New Airline Screening System Postponed
Controversy Over Privacy Leads to CAPPS II Paring, Delay Until After Election
By Sara Kehaulani Goo and Robert O'Harrow Jr.
Washington Post Staff Writers
Friday, July 16, 2004; Page A02
The Bush administration has decided to scale back and delay the debut of a vast airline passenger screening program until after the presidential election, federal officials said yesterday.
The decision comes after months of meetings with airline officials and lawmakers who pressed the administration to drop more controversial elements of the program, known as Computer Assisted Passenger Pre-Screening Program, or CAPPS II.
Big disagreements about the system remain within the Department of Homeland Security itself, with some officials viewing it as a major aviation security improvement and others fearing it could alienate voters who view CAPPS II as a surveillance system that pries too far into passengers' lives, sources close to the project said.
Officials have already used some elements of the program, and it was scheduled to roll out in airports this fall. Department officials yesterday could not pinpoint a new start date or provide details on what aspects of the screening system would be dropped.
The program "remains, in my mind, one of the most important tools in the counterterrorism arsenal," said James M. Loy, deputy secretary of Homeland Security.
But, at least initially, the government would step back from plans to subject all passengers to CAPPS II screens, which marshal multiple government and private databases to assign each flier a risk level using a green, yellow or red color code, officials said. The extra screening may only kick in if a passenger's actions, such as paying cash for a ticket, flag him as suspect under the current system.
Officials said they also are likely to abandon plans to use the system to find passengers wanted for violent crimes.

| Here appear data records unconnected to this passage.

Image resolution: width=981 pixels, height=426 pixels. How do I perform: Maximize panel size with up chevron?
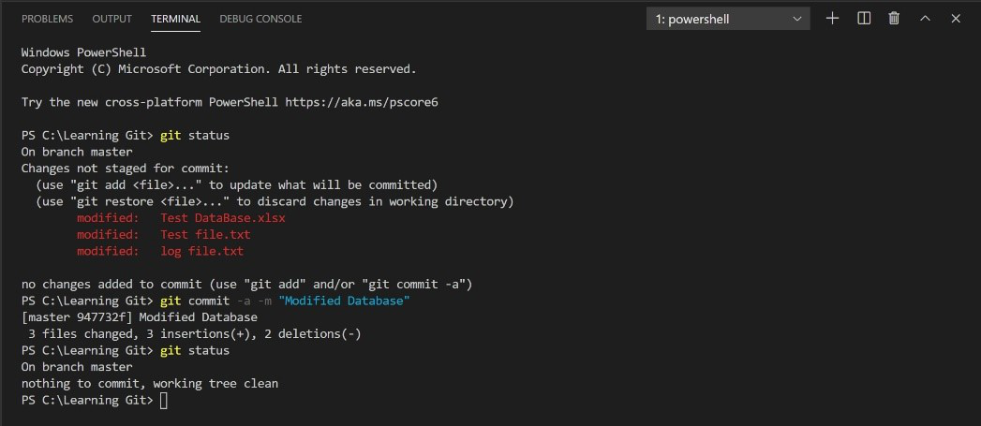(925, 19)
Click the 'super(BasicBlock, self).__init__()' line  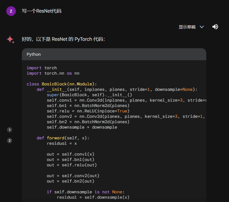pos(89,95)
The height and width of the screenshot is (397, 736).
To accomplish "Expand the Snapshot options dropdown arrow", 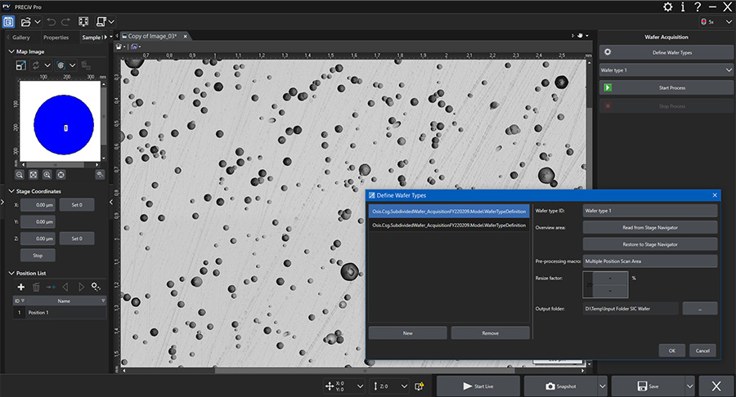I will [x=602, y=386].
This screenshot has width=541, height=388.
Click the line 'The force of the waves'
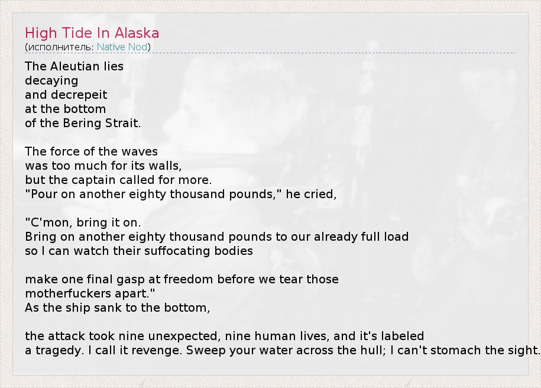91,151
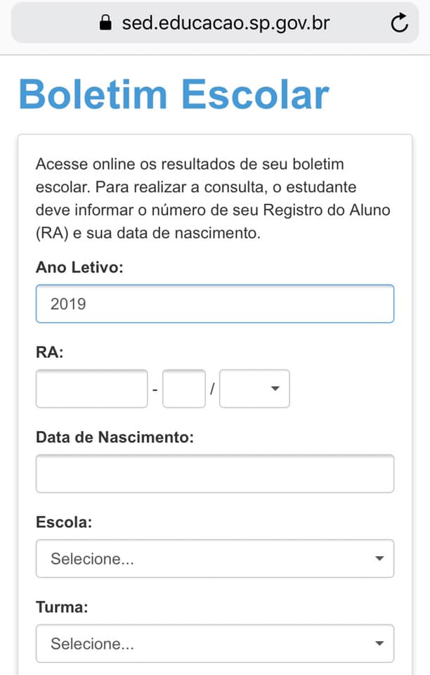This screenshot has height=675, width=430.
Task: Click the Turma label
Action: [62, 608]
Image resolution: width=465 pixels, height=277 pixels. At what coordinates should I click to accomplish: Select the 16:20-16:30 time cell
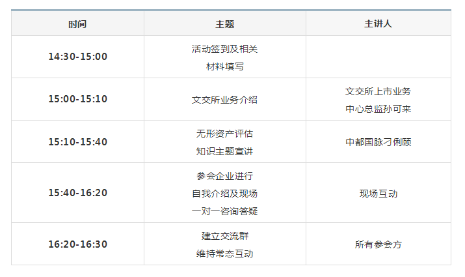[77, 244]
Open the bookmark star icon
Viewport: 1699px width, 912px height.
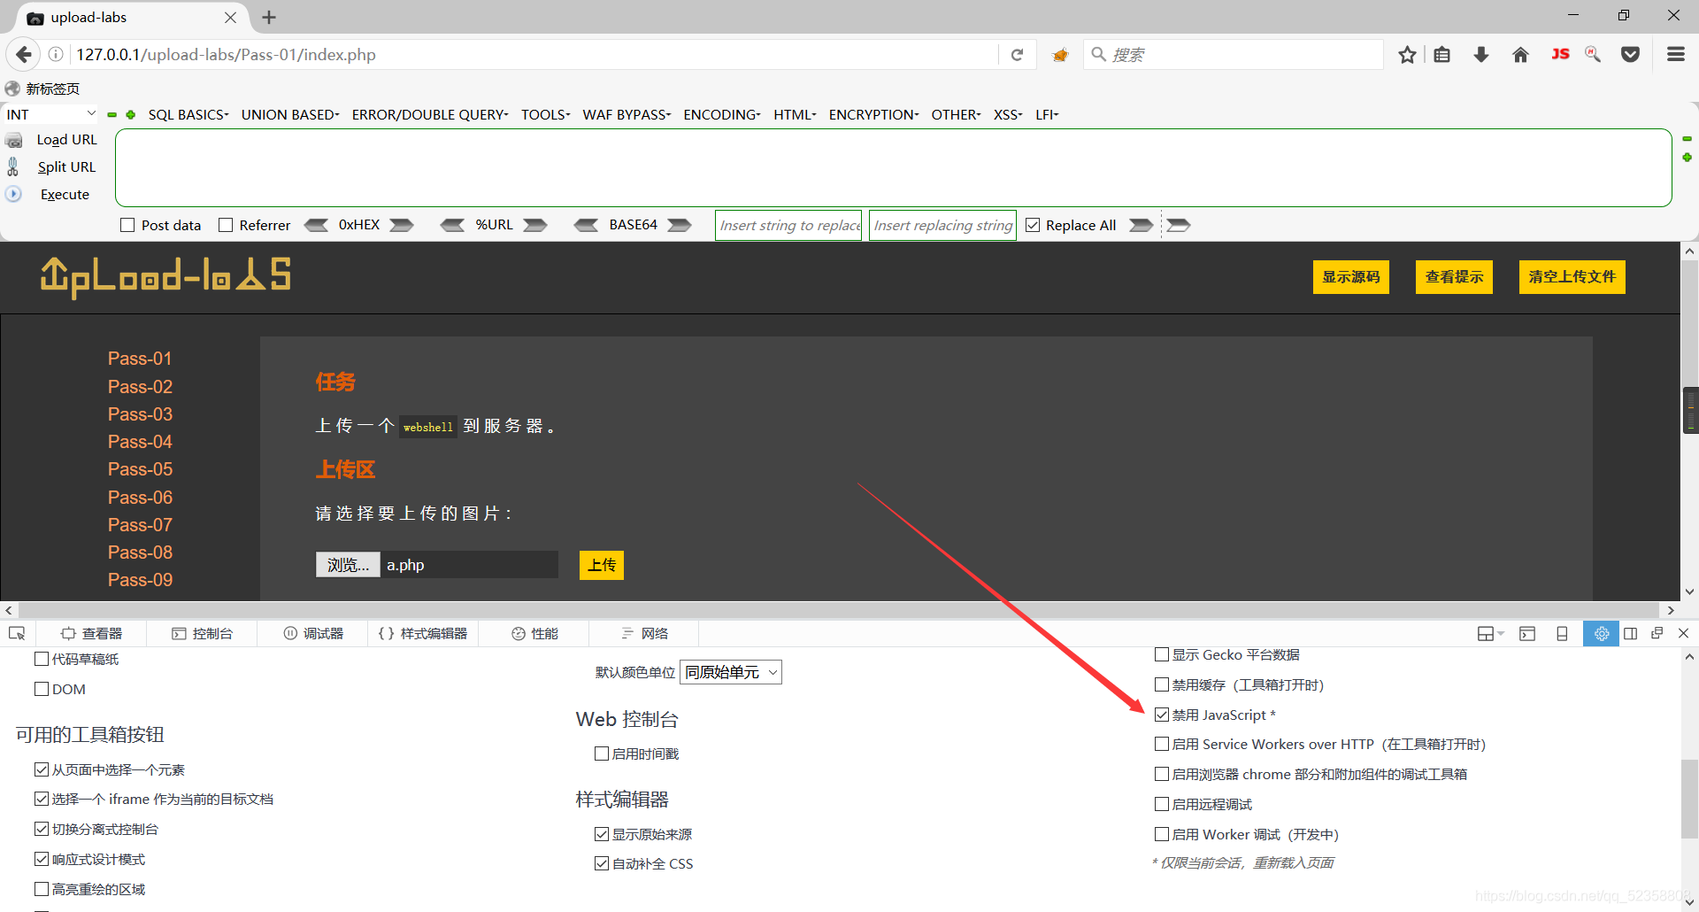(1407, 55)
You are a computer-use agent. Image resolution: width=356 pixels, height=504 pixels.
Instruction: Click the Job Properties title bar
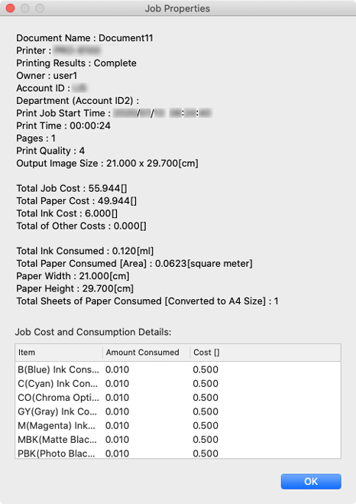[178, 8]
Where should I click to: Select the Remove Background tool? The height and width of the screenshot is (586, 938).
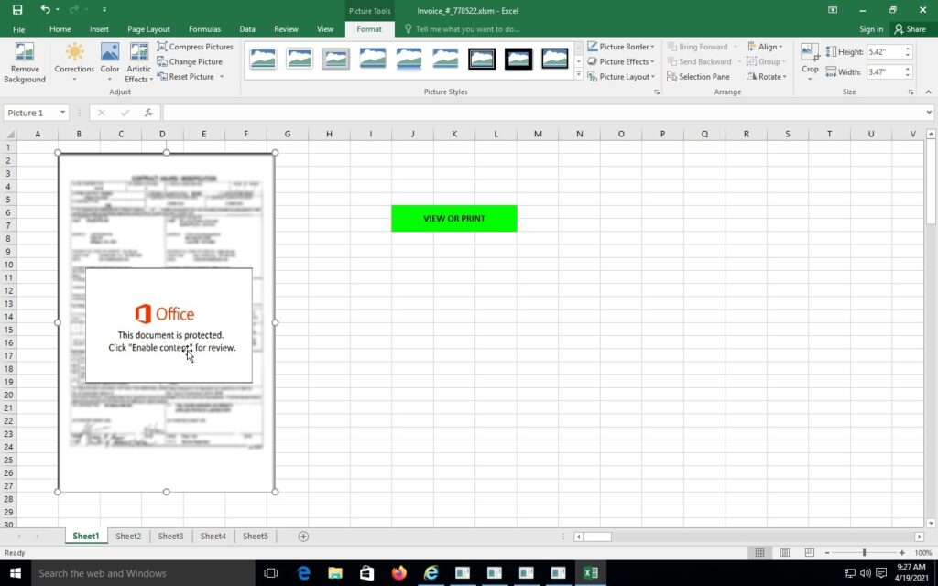pyautogui.click(x=25, y=62)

Instead, sources familiar with the program said yesterday, the government will simply confirm a passenger's identity by, for example, asking to see a valid driver's license and then checking its authenticity with a commercial data service. Then an airline agent would match that name against increasingly robust watch lists of known terrorists.
While CAPPS II is on hold, the TSA plans this summer to push ahead with a more popular, voluntary program that allows frequent fliers to become "registered travelers" by providing personal information to the agency, along with a fingerprint or iris scan. If the agency accepts a passenger into the program, which requires a background check, the traveler will get an identification card that allows quicker passage through security lines.
CAPPS II was once described by the government's top security officials as the most important development in preventing terrorist attacks on commercial airliners. The government spent more than $60 million designing a computer system to verify a person's identity by comparing information from the airline reservation against commercial databases, such as those used by direct marketing firms.